Simia is a research project investigating the symbolic association between art and the monkey in medieval Europe—an association reflected in the popular adage ars simia naturae (art as the ape of nature). Painted into the margins of illuminated manuscripts and sculpted into the nooks and crannies of cathedrals, monkeys can be found messing with the conventions of pictorial representation and punning on the idea of the artisan as imitator. Monkeys were often paired with artisan-performers in public theater and courtly entertainment. Also underscoring their association with art was the simian’s close affiliation with words denoting visual representation, such as simulacrum (image) and similitudo (likeness, as in a painted portrait).

This project is a field guide to the way medieval artisans and writers thought about art through the monkey figure. What does this subject tell us about medieval theories of art and image-making? What kinds of cultural meanings are wrapped up in the association between art and the monkey? Given that the monkey is the longest-standing personification of art in western tradition, what role has this trope played in ideas that have helped to shape western aesthetics?

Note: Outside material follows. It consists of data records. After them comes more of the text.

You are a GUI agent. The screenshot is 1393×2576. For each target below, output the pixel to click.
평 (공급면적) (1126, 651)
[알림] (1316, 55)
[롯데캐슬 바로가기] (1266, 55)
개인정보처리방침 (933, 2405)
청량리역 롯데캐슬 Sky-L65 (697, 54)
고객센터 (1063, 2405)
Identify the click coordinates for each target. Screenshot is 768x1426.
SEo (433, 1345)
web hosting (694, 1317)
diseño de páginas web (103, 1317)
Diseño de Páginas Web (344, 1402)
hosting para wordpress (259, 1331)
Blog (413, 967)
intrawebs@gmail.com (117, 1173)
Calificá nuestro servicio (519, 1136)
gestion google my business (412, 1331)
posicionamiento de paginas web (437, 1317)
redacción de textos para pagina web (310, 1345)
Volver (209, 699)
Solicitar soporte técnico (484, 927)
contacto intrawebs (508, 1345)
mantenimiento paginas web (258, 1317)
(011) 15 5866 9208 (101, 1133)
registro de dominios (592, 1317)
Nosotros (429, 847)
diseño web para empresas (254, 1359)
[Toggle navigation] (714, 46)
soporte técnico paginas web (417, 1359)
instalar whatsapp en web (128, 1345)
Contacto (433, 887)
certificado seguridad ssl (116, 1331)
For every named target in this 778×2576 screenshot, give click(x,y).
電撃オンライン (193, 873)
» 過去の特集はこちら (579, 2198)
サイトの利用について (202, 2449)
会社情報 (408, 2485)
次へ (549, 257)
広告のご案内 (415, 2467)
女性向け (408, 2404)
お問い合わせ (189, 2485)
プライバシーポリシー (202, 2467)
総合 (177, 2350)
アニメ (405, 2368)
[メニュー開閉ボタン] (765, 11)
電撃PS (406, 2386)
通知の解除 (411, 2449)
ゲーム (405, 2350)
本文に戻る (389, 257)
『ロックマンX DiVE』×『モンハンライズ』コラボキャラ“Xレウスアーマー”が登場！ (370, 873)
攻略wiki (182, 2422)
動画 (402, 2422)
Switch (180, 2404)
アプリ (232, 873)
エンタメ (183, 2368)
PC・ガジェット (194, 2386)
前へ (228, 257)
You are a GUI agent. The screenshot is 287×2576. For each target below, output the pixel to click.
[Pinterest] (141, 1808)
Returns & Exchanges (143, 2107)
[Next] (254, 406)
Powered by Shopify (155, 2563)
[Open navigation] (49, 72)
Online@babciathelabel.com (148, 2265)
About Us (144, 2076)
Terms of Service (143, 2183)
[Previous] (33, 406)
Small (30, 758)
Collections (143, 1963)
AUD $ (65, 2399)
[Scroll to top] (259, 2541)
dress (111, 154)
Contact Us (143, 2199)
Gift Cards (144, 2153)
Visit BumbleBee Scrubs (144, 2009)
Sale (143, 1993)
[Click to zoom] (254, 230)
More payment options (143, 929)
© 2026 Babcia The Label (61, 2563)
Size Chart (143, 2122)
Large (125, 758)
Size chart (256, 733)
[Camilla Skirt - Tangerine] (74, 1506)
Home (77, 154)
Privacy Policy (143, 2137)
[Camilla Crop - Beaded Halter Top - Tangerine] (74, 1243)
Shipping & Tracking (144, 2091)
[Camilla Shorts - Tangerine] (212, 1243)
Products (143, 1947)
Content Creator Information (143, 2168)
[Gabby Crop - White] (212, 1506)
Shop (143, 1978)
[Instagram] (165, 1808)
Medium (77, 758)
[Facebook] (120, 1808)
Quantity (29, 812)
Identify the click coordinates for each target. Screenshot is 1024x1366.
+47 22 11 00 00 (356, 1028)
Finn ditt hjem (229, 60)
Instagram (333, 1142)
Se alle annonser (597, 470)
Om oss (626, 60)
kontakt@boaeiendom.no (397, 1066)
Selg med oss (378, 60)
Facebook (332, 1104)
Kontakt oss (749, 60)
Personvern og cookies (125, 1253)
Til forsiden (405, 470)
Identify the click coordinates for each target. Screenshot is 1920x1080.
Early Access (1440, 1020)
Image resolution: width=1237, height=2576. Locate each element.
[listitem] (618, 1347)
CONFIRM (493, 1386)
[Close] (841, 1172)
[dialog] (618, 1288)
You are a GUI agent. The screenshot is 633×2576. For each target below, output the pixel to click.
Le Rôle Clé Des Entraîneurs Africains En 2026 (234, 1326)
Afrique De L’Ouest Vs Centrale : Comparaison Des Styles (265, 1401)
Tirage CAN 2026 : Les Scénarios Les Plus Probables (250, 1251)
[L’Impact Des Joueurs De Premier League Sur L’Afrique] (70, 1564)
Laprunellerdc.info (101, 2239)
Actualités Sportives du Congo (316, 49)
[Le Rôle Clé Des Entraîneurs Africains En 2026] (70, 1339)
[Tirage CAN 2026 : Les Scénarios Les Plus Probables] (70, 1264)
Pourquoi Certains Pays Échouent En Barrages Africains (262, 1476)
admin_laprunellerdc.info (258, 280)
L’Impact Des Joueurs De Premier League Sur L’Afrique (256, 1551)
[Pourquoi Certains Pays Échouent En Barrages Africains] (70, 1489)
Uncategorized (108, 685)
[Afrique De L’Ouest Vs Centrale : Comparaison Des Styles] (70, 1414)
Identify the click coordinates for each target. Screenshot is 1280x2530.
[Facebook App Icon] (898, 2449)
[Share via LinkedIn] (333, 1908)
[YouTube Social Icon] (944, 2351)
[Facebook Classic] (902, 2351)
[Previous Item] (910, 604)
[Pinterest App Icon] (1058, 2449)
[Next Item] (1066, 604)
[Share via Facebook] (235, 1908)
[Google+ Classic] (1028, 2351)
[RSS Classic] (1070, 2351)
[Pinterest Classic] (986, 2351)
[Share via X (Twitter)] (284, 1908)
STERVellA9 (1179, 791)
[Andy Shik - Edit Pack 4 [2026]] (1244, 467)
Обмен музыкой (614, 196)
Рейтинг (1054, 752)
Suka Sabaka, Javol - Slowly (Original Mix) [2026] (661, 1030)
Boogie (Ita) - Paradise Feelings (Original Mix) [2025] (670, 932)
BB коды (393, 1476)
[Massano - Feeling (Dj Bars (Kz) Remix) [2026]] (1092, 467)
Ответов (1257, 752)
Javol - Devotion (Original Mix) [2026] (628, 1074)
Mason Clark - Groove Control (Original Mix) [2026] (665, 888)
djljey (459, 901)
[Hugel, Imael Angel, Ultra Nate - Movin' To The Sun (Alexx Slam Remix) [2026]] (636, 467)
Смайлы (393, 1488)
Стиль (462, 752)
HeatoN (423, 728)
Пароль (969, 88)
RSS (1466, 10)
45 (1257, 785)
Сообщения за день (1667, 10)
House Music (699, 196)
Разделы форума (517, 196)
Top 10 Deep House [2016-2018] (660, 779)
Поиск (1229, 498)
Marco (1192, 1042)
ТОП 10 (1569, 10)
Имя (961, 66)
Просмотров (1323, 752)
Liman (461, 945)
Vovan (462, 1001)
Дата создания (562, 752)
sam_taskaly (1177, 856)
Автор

The source material for this project spans ancient through contemporary art but focuses on twelfth to fourteenth-century visual and literary culture, when the word simia came to be used commonly as a metaphor for imitation—often in relation to art or the artisan—and when monkeys appeared with increasing frequency in the marginal art of England, France, and Flanders. The main purpose of the essay is to explore a wide variety of visual examples of the monkey’s association with art, but in so doing, I encounter a number of themes, such as the monkey’s relationship to philosophical questions and anxieties about what it means to be human, and the perennial use of the monkey figure in Western European culture as a device for stereotyping women, foreigners, and non-Christians—a practice directly tied to the monkey’s emergence as a personification of art. I also look at how modern historians have described the monkey’s association with art in the Middle Ages and consider what the concept of art as the imitation of nature meant in the medieval imagination. Finally, my essay engages in comparisons with monkey figures from other traditions around the world as a way of highlighting aspects of the trope within western tradition.